While in town for Business of Design Week (BODW), Japanese architect Toyo Ito spoke with Giulia Callegari about architecture and nature, the media, winning the Pritzker prize, and more.
December 23rd, 2013
Taipei World Trade Centre Square Landscape Design
One of the topics you’re here to discuss at BODW is Nature. How so?
Modern architecture is very separated and cut out from nature. I’ve always been thinking about how architecture can connect with nature – how people that use an architectural space can actually become more free. For me, there are several ways of being close to nature: one is literally creating a space that is connected to nature, the other is using geometry to create a space that is fluid, connected to the outside.
Serpentine Pavilion © Serpentine Gallery
Thinking about your 1997 essay Tarzan and the media jungle… Where do you think we stand on that today given the incredible growth in media consumption amongst the younger generation?
In my essay I talked about how a human being has two bodies: one is the physical body we use to drink water, wake up… perform very primitive actions, the other one is what I call the subconscious body which is our soul. Architecture today really needs to stimulate and work around both bodies – actually my architecture is still focused on that. I feel it can never be one or the other body. There needs to be harmony between the bodies and how that harmony is reflected in architecture is one my biggest focus.
Tod’s Omotesando Building © Toyo Ito & Associates
Your project in 2011 “Home for all” helped a lot of people during a difficult time.
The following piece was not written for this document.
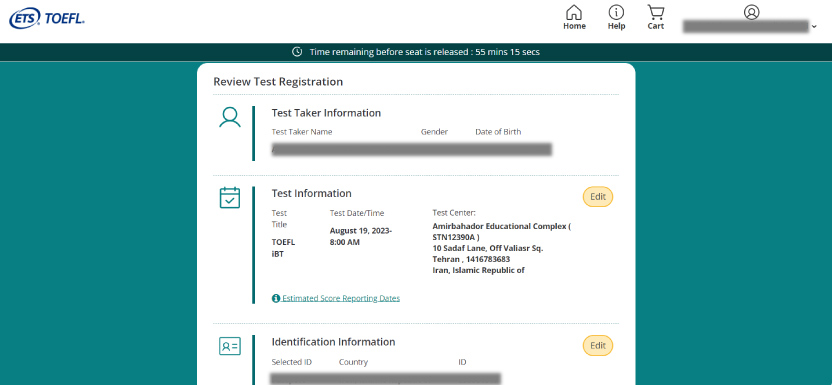Edit the Test Information section

click(x=598, y=197)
What is your point of view in terms of what architecture can do for others?
Right now in Japan everybody in the government say they want to put a lot of investment into the revitalisation of the North-West of Japan, but this revitalisation is not necessarily helping the people that were stricken by the disaster… I think architecture should be more hands-on, it should be more about the people, it should be about connecting with human beings one-to-one and bringing them together. I think this is what we are trying to do with “Home for all” even if the scale is very very small.
You seem to prefer small-scale projects to large-scale ones. How so?
I think there are a lot of limitations when it comes to high-rise buildings. We design towers of course but there are a lot of technical difficulties… Also people are used to living very close to the ground and in these kinds of projects I feel we can experiment more. For instance: I would love to work in China more, but often the proposals we get from them are very large-scale, to the point where they would be very hard to control.
Back to the place where you live, where is it now that you’ve abandoned the Silver Hut?
I moved out after my wife died and my daughter got married. Now I live in a very normal and ‘closed’ apartment. I never know whether it’s raining or sunny outside… I feel very shut off from nature. This contrast between the two houses makes me wonder how long I can still live in this sort of environment…
Toyo Ito Museum of Architecture
Transparency and light has played a very important role in your body of work. Is it still the case?
Transparency used to be very important. Now I feel it’s crucial to focus on the energy we can give to people who use the building, so I feel architecture needs to be more than ‘something pretty’, so to speak.
Toyo Ito Museum of Architecture
Since winning the 2013 Pritzker prize, what has changed for you?
There are more lectures I have to attend! But I don’t see more funding or more projects coming my way for now…
Ken Iwata Mother and Child Museum
In the next generation of Japanese architects, who do you see as an emerging talent?
Of course one of them is Fujimoto, and then I see many many young architects who worked with me in the “Home for all” project. I think they are blooming and represent incredibly well Japanese architecture today.